Postoperative data were recorded which include distraction regenerate length (DRL), docking time (DT), regenerate consolidation time (CT), external fixation time (EFT), external fixation index (EFI) and type of difficulties occurred during and after bone transport procedure. The EFT referred to the time spend on before removal of the external fixator. The EFI was defined as the ratio of the days of EFT to the DRL (centimeters). Radiographic evaluation was conducted every 2 weeks during the bone transport period and every month in the consolidation phase. All patients were closely followed up at minimum of two years after the removal of external fixator (EF).

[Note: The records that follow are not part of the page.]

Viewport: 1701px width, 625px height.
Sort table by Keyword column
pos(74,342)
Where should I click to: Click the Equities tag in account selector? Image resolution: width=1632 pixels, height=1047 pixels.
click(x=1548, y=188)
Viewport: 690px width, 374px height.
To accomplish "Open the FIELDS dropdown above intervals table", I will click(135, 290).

According to Paley24, difficulties that occur during limb lengthening were subclassified into problems, obstacles and complications. Problems represented difficulties that required no operative intervention to resolve, while obstacles represented difficulties that required an operative intervention. All intraoperative injuries were considered true complications, and all problems during limb lengthening that were not resolved before the end of treatment were considered true complications. True complications were subclassified as minor and major complications. Minor complications did not affect the final result or required nonoperative or a minor operative intervention, while major complications required a more complex and unplanned operative intervention or resulted in permanent sequelae. The bone and functional results were assessed by ASAMI21 at the last clinical visit.
Postoperative management
All patients were encouraged to do isometric muscle and joint range of motion (ROM) exercise within the tolerance of pain on the second day after surgery. Antibiotics that are suitable according to the results of cultures and antibiotic susceptibility tests are applied intravenously for at least 3 weeks or until the erythrocyte sedimentation rate (ESR) and C-reactive protein (CRP) levels return to normal limits.

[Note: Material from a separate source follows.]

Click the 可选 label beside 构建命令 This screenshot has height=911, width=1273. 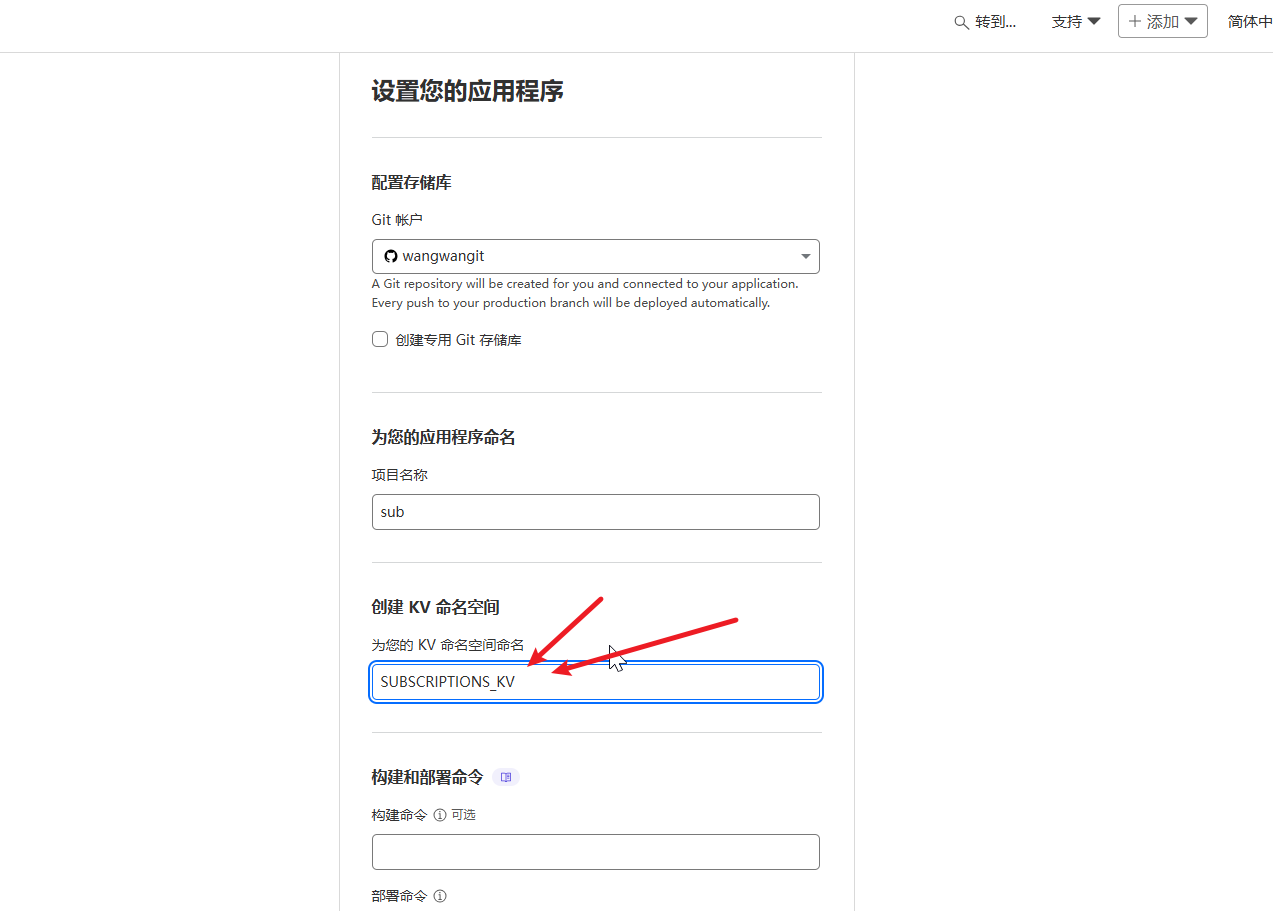[466, 814]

According to the reference data25, 26, after latency period of 7 to 10 days, bone transport started at a rate of 1mm (single level) or 2 mm (double level) daily, 4 times a day. The rate of bone transport was adjusted according to patients’ tolerance and the quality of the regenerate. The procedure of bone transport continued for 4 or 5 days to compress the docking site after the docking. The external fixator was dynamized before removal. And removal of the external fixator was conducted when the standard orthogonal radiographs showed sufficient consolidation of the distraction zone (dense bone formation) and solid docking site union (corticalization in 3 of 4 cortices). Additionally, all patients were put on the functional brace for 4-6 weeks for the protection of refracture
Statistical analysis
Statistical analysis was performed with the SPSS 22.0 (IBM Corp, USA) and R Studio (Version 1.2.5001) with rms, ROCR, gplots and forest plot packages. Continuous variables were analyzed by Independent-samples T tests and expressed as the mean and standard deviation. And the count variables were analyzed by the Chi-square or Fisher’s test, expressing as number. Statistically significant difference was set at P < 0.05.

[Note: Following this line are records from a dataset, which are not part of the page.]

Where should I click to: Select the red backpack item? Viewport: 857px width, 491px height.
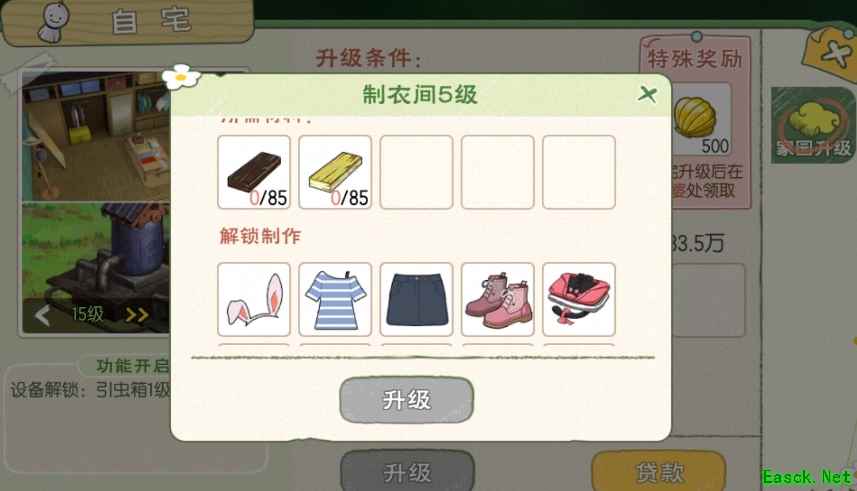pyautogui.click(x=579, y=299)
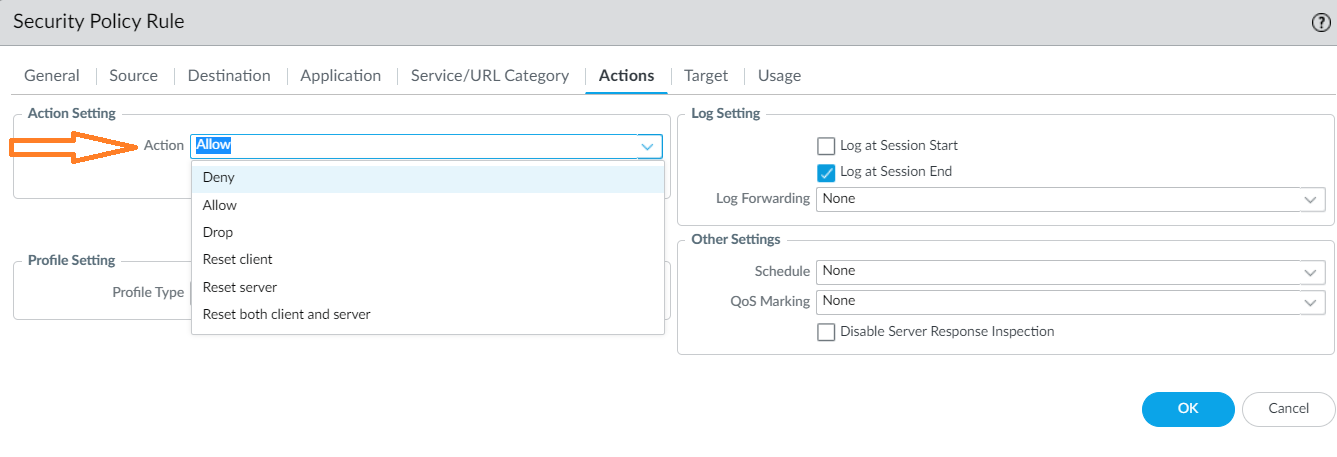The height and width of the screenshot is (457, 1337).
Task: Go to the Destination tab
Action: point(229,76)
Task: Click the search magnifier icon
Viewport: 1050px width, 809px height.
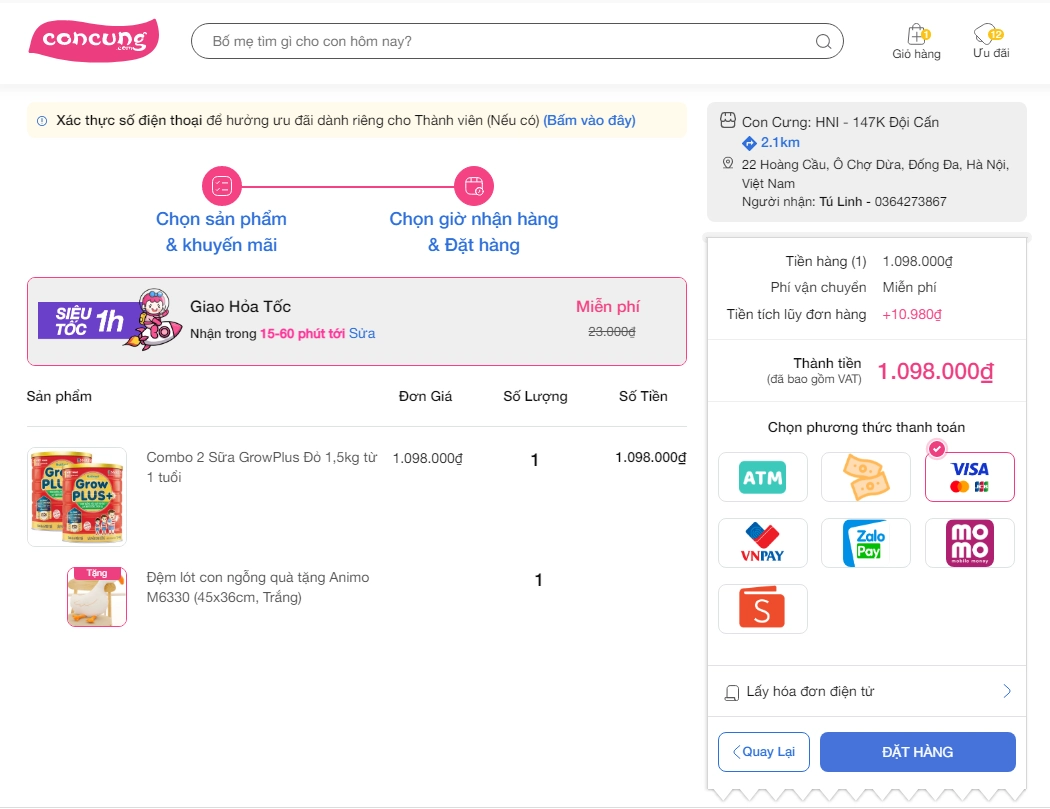Action: tap(823, 42)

Variables with P < 0.05 were identified in the univariate logistic regression analysis (ULRA). And the variables with P < 0.1 in the ULRA were included in the multivariate logistic regression analysis (MLRA), then variables with P < 0.05 were screened out by the stepwise method and these variables were used to construct the nomograms. Finally, the ability of nomograms to distinguish the models was evaluated by the area under the curve (AUC) of the receiver operating characteristic (ROC) curve.